**Excerpt to read:**

(begin)

Agreed. For people that impulse buy albums for singles, this may work fine. For the most part I buy and listen to albums. 99 cents is a so-so price for a single provided it's a full WAV download - I might buy a couple hundred songs over the next 5 years. However, what is this?
The new service would only be available to users of Apple's Macintosh line computers and iPod portable music players, who have been largely overlooked by the legitimate online music services.
How does that work? What exactly are they selling? What about format? What about digital rights management? Where does it say you can burn? Oh, right - nowhere. Because the "industry" will start selling unencumbered full digital WAV files available for burning when one of the two following conditions are reached:
1. Hell freezes over
2. Someone else starts thrashing them in the marketplace doing it first.

(end)

**Short exercise:** Copy the comment about Apple's music service from "Agreed. For people" up to and including "online music services.", substituting "LPs" for "albums" wherever it appears.

**Data records:**
(begin)

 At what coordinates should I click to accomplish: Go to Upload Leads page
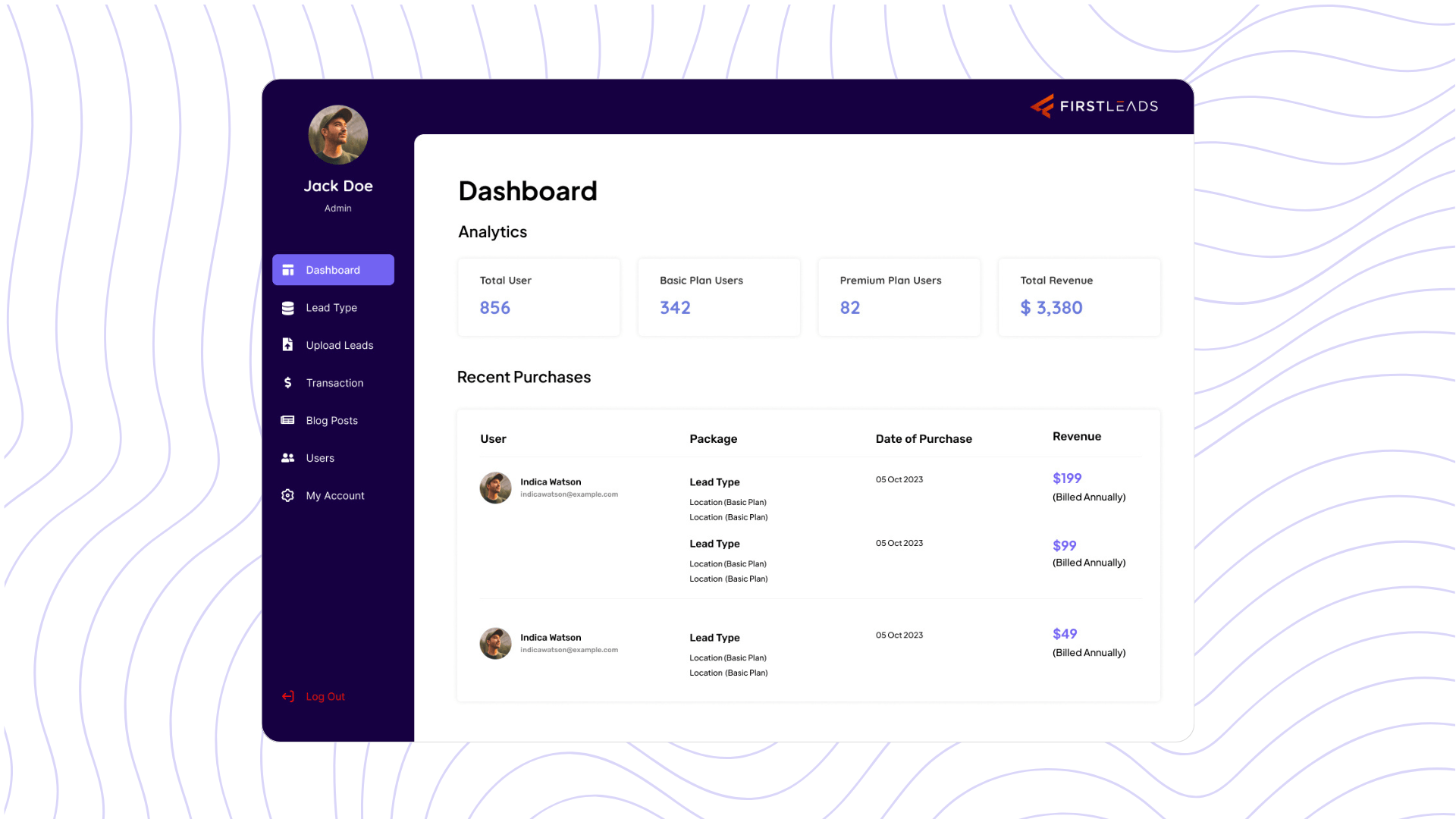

(end)
(begin)

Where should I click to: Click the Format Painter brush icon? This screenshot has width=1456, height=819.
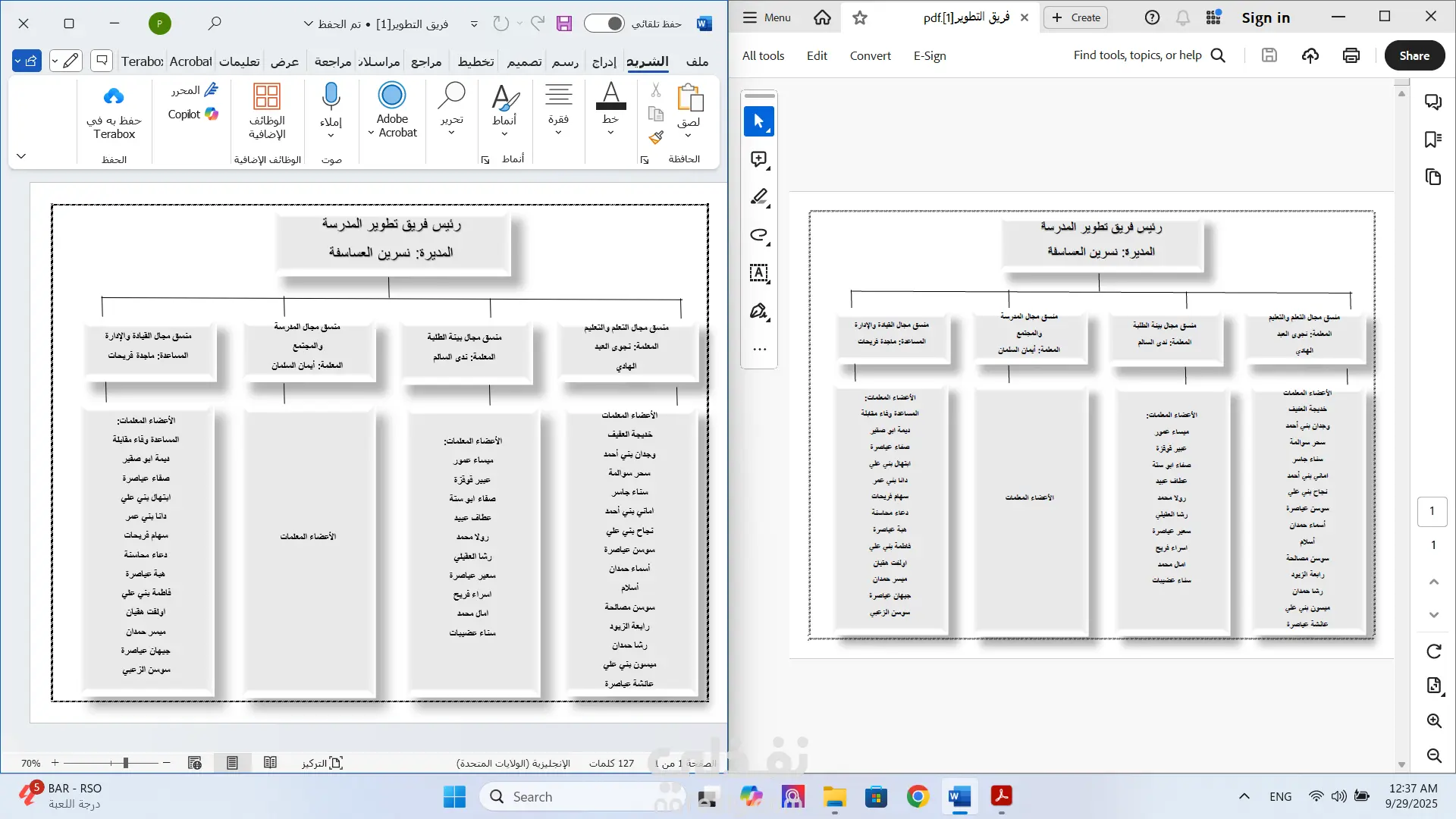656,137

(end)

**Exercise response:**
Agreed. For people that impulse buy LPs for singles, this may work fine. For the most part I buy and listen to LPs. 99 cents is a so-so price for a single provided it's a full WAV download - I might buy a couple hundred songs over the next 5 years. However, what is this?
The new service would only be available to users of Apple's Macintosh line computers and iPod portable music players, who have been largely overlooked by the legitimate online music services.